Information supplied: Begin

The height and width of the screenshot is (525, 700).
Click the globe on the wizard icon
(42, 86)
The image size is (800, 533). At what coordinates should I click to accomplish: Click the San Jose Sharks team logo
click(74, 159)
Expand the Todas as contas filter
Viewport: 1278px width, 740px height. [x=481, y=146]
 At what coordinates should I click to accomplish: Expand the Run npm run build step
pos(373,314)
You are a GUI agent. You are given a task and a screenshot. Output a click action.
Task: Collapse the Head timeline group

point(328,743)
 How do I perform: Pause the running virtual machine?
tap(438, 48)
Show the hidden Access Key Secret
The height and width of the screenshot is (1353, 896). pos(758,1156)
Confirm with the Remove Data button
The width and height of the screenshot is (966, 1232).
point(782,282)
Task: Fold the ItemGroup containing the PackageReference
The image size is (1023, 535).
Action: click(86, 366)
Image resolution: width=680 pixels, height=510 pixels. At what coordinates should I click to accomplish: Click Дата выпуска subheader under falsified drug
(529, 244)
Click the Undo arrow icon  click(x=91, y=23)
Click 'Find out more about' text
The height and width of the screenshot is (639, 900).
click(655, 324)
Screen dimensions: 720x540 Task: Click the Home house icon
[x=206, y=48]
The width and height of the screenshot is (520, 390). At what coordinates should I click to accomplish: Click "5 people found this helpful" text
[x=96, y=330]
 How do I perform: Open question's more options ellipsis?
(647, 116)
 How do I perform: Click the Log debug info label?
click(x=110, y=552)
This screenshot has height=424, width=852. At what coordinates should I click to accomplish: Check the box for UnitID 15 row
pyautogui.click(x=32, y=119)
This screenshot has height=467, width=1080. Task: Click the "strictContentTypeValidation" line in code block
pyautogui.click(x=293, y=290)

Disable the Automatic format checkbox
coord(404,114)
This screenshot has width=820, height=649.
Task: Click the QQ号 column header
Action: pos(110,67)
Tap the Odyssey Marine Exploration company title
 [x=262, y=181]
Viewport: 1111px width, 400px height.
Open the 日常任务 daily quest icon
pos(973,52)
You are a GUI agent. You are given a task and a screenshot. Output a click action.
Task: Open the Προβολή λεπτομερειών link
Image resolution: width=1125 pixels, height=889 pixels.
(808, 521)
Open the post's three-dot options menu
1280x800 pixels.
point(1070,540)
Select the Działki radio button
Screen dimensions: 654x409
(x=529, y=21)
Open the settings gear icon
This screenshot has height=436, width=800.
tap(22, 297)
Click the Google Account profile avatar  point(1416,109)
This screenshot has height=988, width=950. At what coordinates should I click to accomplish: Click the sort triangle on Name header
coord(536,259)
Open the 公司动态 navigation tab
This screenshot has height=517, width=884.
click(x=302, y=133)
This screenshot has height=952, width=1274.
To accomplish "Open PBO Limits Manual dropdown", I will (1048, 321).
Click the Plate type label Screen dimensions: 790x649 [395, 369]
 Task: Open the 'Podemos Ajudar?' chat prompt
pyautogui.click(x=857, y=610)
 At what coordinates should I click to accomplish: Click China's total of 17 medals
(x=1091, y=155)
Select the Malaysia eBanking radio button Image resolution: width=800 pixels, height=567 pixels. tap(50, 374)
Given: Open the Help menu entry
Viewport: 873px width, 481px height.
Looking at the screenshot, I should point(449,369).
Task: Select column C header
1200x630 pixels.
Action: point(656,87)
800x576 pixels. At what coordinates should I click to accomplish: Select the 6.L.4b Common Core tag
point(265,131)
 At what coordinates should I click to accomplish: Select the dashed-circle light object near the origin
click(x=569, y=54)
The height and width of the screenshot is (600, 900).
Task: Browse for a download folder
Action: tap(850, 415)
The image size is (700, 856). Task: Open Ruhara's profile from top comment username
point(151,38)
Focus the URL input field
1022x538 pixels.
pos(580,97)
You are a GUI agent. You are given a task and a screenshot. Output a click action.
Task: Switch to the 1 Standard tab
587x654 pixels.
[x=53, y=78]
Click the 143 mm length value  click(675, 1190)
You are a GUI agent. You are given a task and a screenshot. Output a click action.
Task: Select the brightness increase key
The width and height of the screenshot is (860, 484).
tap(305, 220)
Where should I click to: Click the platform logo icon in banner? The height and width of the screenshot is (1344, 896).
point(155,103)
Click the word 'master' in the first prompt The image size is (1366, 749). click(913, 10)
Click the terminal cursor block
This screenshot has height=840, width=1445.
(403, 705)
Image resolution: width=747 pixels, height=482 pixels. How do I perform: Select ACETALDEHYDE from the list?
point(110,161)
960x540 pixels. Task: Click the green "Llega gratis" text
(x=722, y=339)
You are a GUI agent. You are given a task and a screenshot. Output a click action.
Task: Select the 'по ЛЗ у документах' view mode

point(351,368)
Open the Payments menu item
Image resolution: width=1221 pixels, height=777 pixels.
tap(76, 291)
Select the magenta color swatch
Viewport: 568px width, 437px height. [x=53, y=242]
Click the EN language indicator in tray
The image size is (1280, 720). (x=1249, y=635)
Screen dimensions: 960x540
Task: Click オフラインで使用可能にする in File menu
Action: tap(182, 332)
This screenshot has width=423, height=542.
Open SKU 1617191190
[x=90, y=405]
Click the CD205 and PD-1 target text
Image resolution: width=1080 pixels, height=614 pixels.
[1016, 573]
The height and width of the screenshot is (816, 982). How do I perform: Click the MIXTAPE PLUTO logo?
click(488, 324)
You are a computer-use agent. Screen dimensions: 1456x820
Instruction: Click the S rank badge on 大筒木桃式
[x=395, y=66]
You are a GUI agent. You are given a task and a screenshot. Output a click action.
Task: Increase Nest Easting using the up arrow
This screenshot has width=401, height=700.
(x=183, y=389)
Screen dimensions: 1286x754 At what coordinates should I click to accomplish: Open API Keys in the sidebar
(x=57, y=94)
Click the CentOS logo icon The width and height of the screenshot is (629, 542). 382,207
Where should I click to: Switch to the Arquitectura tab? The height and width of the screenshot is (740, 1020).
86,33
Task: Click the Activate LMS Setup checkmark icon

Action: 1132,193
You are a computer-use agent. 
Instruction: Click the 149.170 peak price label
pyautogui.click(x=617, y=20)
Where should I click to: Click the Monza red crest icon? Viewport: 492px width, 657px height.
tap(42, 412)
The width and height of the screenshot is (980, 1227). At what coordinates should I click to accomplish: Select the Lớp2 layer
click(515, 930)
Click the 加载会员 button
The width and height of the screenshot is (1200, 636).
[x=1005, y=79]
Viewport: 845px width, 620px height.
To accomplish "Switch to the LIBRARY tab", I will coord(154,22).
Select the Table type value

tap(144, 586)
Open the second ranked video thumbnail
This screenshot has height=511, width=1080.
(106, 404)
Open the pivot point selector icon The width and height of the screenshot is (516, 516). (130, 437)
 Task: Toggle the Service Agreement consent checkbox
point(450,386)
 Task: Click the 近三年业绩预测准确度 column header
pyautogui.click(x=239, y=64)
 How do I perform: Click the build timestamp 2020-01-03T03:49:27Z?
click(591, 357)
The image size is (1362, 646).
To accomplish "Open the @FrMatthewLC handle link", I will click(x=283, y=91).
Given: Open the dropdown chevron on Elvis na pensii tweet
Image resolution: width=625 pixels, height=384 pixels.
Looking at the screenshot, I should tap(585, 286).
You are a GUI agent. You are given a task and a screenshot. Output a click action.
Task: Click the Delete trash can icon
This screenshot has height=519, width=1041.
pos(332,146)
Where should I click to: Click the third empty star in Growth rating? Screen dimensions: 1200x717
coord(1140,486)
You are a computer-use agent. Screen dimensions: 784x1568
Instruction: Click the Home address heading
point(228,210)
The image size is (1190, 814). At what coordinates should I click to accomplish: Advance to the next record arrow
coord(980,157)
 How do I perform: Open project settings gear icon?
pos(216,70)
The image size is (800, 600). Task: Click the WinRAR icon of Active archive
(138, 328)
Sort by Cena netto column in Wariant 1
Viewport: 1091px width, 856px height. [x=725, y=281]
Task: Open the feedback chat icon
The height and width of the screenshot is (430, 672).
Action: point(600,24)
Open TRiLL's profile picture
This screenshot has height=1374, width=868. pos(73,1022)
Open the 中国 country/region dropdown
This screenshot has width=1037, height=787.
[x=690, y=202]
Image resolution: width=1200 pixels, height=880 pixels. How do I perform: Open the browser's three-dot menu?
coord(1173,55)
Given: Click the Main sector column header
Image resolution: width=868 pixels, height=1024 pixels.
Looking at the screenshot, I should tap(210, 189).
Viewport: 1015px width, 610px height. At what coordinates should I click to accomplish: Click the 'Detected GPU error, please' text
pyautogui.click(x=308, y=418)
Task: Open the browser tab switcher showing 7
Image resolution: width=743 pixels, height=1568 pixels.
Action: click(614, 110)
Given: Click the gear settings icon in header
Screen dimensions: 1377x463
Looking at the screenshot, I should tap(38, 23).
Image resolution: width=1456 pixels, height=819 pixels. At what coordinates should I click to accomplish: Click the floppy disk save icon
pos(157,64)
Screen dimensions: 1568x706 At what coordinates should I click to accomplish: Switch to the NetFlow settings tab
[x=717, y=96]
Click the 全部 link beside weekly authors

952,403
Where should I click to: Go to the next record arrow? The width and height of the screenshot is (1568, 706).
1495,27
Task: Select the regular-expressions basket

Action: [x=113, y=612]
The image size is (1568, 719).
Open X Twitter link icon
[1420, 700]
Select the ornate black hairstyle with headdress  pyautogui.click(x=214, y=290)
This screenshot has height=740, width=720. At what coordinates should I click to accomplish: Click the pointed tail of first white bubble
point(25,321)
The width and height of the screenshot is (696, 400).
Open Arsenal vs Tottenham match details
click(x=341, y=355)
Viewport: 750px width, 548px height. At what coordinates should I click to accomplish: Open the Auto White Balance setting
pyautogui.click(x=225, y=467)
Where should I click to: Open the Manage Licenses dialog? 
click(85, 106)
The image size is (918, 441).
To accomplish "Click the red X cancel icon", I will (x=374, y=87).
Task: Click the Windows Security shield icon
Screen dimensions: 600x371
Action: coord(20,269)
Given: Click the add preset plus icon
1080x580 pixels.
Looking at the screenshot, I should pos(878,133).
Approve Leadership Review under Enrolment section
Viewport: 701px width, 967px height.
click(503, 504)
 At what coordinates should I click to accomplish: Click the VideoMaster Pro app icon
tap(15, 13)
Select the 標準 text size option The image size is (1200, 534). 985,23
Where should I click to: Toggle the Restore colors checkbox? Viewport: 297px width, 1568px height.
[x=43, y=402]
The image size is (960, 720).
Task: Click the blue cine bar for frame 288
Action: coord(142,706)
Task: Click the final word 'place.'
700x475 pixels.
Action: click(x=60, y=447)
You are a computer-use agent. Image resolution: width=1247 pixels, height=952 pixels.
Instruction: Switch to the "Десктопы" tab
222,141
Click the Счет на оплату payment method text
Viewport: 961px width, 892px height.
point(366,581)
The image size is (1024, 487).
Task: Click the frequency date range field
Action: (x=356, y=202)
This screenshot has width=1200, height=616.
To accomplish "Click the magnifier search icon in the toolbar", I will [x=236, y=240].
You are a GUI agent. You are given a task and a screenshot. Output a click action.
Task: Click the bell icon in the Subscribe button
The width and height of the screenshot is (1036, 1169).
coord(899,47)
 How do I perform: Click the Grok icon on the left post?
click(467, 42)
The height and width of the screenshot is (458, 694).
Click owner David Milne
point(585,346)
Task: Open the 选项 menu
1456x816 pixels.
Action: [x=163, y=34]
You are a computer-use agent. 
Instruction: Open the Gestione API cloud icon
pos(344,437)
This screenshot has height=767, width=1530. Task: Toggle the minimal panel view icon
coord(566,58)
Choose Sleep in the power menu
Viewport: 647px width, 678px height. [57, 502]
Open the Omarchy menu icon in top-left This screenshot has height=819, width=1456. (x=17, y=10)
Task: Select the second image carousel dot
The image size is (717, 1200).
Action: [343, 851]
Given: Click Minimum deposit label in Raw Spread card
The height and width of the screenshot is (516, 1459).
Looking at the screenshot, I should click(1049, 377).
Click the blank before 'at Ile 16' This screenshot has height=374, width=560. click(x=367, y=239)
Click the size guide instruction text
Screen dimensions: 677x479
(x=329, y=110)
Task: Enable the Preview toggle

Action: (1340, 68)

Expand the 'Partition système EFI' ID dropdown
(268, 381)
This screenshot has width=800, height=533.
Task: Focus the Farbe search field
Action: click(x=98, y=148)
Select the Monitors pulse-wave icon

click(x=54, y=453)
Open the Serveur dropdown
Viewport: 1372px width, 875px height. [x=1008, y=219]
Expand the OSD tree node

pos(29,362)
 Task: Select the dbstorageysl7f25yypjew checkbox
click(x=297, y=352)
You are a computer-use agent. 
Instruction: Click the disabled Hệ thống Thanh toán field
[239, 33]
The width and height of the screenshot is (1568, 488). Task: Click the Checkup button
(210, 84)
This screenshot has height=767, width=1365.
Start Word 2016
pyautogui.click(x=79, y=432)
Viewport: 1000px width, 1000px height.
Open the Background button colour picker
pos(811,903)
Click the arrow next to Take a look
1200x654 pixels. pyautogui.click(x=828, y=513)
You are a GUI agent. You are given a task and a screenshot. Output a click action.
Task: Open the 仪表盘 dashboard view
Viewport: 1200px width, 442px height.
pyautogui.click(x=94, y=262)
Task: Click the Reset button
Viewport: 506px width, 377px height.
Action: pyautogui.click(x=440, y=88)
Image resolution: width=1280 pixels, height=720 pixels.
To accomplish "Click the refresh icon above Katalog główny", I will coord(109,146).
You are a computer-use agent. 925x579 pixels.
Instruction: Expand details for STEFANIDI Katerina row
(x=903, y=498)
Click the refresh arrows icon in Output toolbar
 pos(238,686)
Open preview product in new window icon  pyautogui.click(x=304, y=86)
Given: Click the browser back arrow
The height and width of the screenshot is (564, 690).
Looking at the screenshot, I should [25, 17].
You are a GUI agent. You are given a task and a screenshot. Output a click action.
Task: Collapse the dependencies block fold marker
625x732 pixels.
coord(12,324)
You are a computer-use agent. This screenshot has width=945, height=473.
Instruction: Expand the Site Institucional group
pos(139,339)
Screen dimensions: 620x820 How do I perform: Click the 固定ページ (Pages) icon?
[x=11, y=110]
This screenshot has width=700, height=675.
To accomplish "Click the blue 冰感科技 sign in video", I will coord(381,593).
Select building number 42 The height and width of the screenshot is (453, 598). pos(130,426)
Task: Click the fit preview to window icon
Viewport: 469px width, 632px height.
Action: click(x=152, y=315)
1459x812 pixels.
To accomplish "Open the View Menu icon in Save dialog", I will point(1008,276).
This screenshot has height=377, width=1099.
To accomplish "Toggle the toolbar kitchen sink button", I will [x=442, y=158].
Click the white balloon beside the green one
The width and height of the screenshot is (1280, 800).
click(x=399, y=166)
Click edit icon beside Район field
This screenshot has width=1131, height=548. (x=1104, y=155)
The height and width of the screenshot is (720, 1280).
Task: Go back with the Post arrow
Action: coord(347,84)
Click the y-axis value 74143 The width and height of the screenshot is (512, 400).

Information supplied: End

Your objective:
Your answer should be each line from the preceding material in which the word "will" occurs.

Output of the task:
To accomplish "Open PBO Limits Manual dropdown", I will (1048, 321).
To accomplish "Switch to the LIBRARY tab", I will coord(154,22).
To accomplish "Open the @FrMatthewLC handle link", I will click(x=283, y=91).
To accomplish "Click the red X cancel icon", I will (x=374, y=87).
To accomplish "Click the magnifier search icon in the toolbar", I will [x=236, y=240].
To accomplish "Click the refresh icon above Katalog główny", I will coord(109,146).
To accomplish "Click the blue 冰感科技 sign in video", I will coord(381,593).
To accomplish "Open the View Menu icon in Save dialog", I will point(1008,276).
To accomplish "Toggle the toolbar kitchen sink button", I will [x=442, y=158].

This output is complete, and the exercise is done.